Written exercise
Please copy the material below without any changes, starting at the line that contains "Task: Delete job a13f36 with trash icon" and stopping after the line that contains "Action: click(540, 514)".

=== Input ===

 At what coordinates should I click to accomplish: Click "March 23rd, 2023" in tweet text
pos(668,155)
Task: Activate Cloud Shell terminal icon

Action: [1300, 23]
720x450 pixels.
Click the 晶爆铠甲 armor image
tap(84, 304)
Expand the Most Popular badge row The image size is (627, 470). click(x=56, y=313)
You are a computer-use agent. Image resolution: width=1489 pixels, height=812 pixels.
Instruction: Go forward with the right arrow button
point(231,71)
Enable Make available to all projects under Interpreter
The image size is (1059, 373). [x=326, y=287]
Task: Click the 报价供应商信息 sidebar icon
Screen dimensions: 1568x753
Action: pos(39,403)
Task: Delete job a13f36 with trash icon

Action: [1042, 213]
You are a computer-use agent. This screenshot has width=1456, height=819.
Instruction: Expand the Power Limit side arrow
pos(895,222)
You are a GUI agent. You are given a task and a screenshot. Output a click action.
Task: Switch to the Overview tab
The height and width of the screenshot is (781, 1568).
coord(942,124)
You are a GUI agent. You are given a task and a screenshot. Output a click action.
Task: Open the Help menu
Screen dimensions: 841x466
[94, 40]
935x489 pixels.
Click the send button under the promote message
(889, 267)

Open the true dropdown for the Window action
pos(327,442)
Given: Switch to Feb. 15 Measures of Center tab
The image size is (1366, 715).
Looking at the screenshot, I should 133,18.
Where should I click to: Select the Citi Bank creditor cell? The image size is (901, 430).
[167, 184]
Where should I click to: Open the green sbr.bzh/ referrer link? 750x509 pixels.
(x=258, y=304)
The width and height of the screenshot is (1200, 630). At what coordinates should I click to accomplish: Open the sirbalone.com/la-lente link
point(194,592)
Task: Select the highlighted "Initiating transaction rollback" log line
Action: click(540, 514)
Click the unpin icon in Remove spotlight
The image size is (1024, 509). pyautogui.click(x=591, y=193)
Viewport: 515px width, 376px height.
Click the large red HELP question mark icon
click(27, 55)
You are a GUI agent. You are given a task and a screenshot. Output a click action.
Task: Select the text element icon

===

Task output
Task: Delete job a13f36 with trash icon

Action: [1042, 213]
You are a computer-use agent. This screenshot has width=1456, height=819.
Instruction: Expand the Power Limit side arrow
pos(895,222)
You are a GUI agent. You are given a task and a screenshot. Output a click action.
Task: Switch to the Overview tab
The height and width of the screenshot is (781, 1568).
coord(942,124)
You are a GUI agent. You are given a task and a screenshot. Output a click action.
Task: Open the Help menu
Screen dimensions: 841x466
[94, 40]
935x489 pixels.
Click the send button under the promote message
(889, 267)

Open the true dropdown for the Window action
pos(327,442)
Given: Switch to Feb. 15 Measures of Center tab
The image size is (1366, 715).
Looking at the screenshot, I should 133,18.
Where should I click to: Select the Citi Bank creditor cell? The image size is (901, 430).
[167, 184]
Where should I click to: Open the green sbr.bzh/ referrer link? 750x509 pixels.
(x=258, y=304)
The width and height of the screenshot is (1200, 630). At what coordinates should I click to accomplish: Open the sirbalone.com/la-lente link
point(194,592)
Task: Select the highlighted "Initiating transaction rollback" log line
Action: click(540, 514)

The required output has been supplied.